* **Supplied data**:
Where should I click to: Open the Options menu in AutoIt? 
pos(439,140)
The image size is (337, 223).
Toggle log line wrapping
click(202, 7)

* **Problem to solve**:
Rewrite every line of the records above as a numbered list, leaving out any blank lines.

* **Exercise result**:
1. Where should I click to: Open the Options menu in AutoIt? 
2. pos(439,140)
3. The image size is (337, 223).
4. Toggle log line wrapping
5. click(202, 7)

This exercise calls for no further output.